The second difference is that Woodward’s solution requires more causal information than the monotonicity condition. The definition of an intervention is not relativized to a set of variables. Thus, condition (3) requires that in order to determine whether I is an intervention variable for X with respect to Y, one must know all the causes of Z (not just those included in the model under consideration). The monotonicity condition, on the other hand, does not require any knowledge of the causal relations between the variables hypothetically added to the model and the variables already included in the model.

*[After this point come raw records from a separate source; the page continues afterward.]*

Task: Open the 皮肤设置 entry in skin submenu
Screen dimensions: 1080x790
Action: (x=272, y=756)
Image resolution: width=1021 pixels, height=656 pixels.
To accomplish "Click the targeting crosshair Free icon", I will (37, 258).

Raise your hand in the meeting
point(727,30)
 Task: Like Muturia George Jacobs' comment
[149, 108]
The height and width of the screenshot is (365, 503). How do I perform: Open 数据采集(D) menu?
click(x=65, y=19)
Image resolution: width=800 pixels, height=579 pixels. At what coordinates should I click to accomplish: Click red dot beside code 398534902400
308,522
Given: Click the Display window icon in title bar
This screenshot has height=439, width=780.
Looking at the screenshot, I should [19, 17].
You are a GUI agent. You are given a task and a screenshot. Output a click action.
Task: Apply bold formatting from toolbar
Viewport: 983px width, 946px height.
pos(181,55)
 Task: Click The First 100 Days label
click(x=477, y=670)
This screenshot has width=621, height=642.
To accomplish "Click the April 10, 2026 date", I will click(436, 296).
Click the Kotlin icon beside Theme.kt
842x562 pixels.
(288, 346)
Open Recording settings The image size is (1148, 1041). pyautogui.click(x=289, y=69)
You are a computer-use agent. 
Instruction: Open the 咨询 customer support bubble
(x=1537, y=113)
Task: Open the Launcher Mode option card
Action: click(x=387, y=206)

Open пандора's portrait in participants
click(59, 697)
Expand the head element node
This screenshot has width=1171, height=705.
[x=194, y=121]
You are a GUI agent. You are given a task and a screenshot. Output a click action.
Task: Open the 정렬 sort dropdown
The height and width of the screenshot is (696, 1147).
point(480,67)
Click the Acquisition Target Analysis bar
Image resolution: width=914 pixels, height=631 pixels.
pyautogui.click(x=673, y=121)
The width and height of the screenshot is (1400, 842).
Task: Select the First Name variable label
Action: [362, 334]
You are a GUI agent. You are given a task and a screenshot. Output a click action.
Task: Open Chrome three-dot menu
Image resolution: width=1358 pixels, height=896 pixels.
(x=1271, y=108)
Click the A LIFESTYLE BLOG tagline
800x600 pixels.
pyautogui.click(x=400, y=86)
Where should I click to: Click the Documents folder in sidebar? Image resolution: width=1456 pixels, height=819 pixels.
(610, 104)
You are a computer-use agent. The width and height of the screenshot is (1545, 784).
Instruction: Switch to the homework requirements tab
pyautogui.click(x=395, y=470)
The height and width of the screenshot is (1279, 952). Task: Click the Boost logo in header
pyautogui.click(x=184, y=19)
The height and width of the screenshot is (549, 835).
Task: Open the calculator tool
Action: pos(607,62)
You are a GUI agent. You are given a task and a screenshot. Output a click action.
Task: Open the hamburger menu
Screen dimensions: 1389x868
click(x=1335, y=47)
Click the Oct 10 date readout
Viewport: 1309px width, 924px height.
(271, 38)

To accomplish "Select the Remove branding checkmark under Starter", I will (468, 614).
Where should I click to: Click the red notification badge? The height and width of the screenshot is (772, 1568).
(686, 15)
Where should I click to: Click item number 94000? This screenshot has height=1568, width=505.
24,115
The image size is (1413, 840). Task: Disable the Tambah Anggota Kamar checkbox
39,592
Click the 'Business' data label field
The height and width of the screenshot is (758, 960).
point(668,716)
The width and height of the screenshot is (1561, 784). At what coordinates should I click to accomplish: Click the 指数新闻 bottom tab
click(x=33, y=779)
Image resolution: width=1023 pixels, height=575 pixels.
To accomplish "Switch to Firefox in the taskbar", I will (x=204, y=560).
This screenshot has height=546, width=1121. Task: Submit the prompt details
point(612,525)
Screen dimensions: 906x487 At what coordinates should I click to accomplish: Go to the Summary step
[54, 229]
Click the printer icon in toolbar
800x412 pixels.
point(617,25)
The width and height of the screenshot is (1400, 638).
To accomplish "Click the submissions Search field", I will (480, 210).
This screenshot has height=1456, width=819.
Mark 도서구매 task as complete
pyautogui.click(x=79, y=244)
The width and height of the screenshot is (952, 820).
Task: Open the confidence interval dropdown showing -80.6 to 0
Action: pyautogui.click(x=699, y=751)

Ultimately, the solution chosen to solve the problem of accidental probabilistic relations depends on the underlying framework and the additional commitments one is willing to make. However, the argument of this paper shows that, at least in the context of probabilistic causal models, replacing the causal sufficiency condition with the monotonicity condition has several advantages. Monotonicity avoids the conflict with the requirement that the variables included in a causal model must not stand in non-causal deterministic relations to each other. It requires fewer assumptions about which causal relations are primitively given than causal sufficiency. Finally – and this is perhaps the most systematically relevant consequence – it allows the causal modelling approach to deal better with the problem of accidental probabilistic relations.